DOCUMENT EXCERPT
Content starts
Willing Spirits is no ordinary love story. It is a sensual and understanding story about the struggle to heal from failed maternal relationships, the passionate love women feel for their children, the lure of sexual desire and attachment to men who consistently disappoint, and the bond women share that makes it all tolerable. Suffused with humor and tenderness, Willing Spirits is a celebration of love in all its guises—between man and woman, between parent and child, and above all, between women.

Saturday, February 14, 2009

Author, RD Larson

Some people come into your life, stay for a while then leave. Others come and linger in your heart. That's what RD Larson has done with me so it's with great pleasure I introduce you to author, RD Larson. RD is a true artist. She works her craft with abandon and loves what she does. She makes no excuses and lives the life. I hope you enjoy getting to know her as much as I have.
Content ends
SUPPLIED INFORMATION
Content starts
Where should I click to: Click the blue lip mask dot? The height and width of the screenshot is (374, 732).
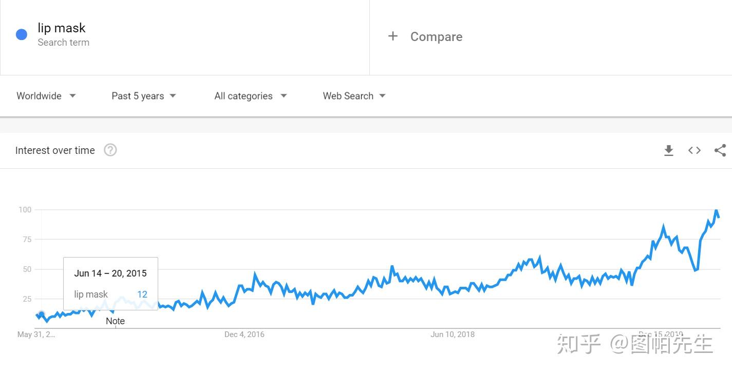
Content ends
Content starts
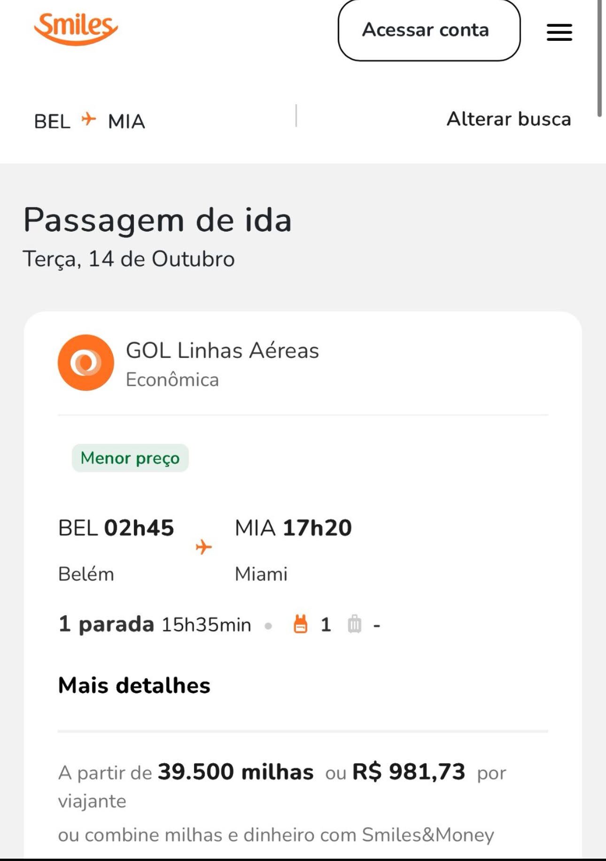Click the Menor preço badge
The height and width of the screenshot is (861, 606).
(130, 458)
Content ends
Content starts
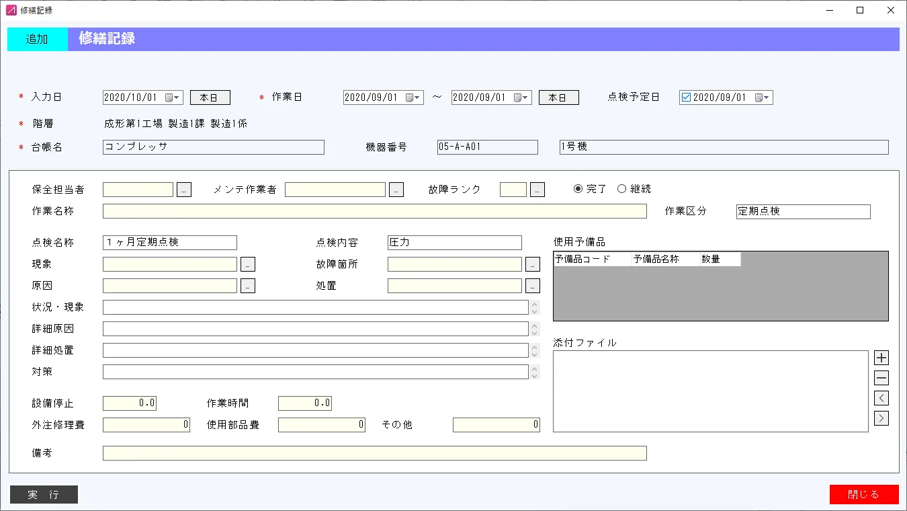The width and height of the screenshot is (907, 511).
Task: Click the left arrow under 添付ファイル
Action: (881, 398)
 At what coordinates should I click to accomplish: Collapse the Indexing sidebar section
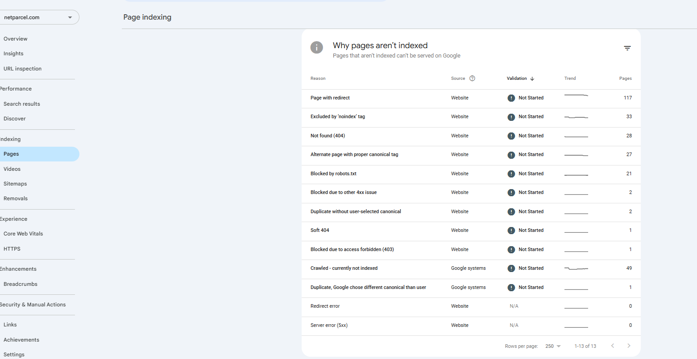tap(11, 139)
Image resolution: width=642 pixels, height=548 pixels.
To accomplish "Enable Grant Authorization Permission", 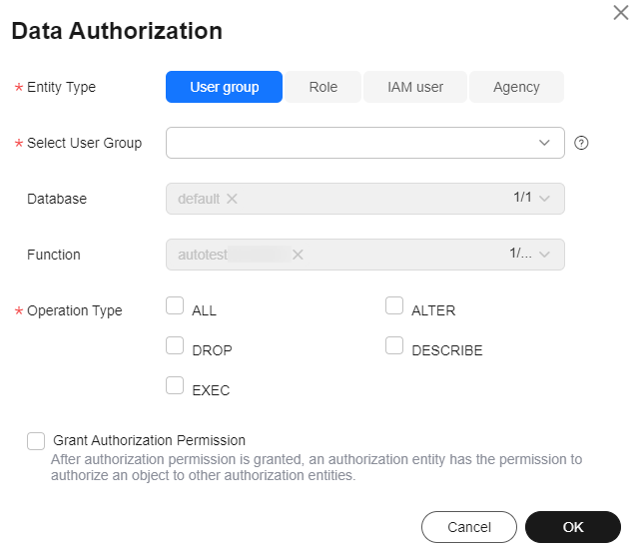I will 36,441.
Content ends
REQUIREMENT 1
List the pairings of love that the Willing Spirits text names as the guises in which love is celebrated.
REQUIREMENT 2
Reproduce word for word the part of the Willing Spirits text starting at "Some people come" and ending at "much as I have.".
REQUIREMENT 3
Resume the Willing Spirits text after its final sentence.

ANSWER 1
- Between man and woman
- Between parent and child
- Between women

ANSWER 2
Some people come into your life, stay for a while then leave. Others come and linger in your heart. That's what RD Larson has done with me so it's with great pleasure I introduce you to author, RD Larson. RD is a true artist. She works her craft with abandon and loves what she does. She makes no excuses and lives the life. I hope you enjoy getting to know her as much as I have.

ANSWER 3
An Interview with Author, RD Larson
SMW: Do you believe that truth is stranger than fiction?
RD Larson: No, I think science fiction is stranger than truth. I also think that strangers are not truthful and sometimes they are fiction-type characters.


SMW: When do you find writing is easiest, in the morning or in the evening? And, why?
RD Larson: I write mostly at night, after ten, when I'm very conscious of images in my mind and lurking in the forests of my dreams. In the morning I answer emails and do rewrites. In the afternoons I do research and "tweaking" for my stories.


SMW: How do you feel this economy will affect the publishing industry in the next five years?
RD Larson: I actually think more people will use their hand-helds, like mini-computers and cell phones to read short stories or chapters. It's easier and it's instant. The reader doesn't have to wait for the book to arrive by carrier pigeon or drive to the library. I like to think it's a straight shot from the mind of the author to the mind of the reader. They have a contract. The writer promises to write the best story he/she can; the reader promise to open his/her mind to the story, put belief aside, preconceptions aside, and live in the story. If the reader is satisfied with the story than the writer has done her work. Or his work. That's what I call my deal with my readers.

SMW: When you start a new story do you start with a character or a setting?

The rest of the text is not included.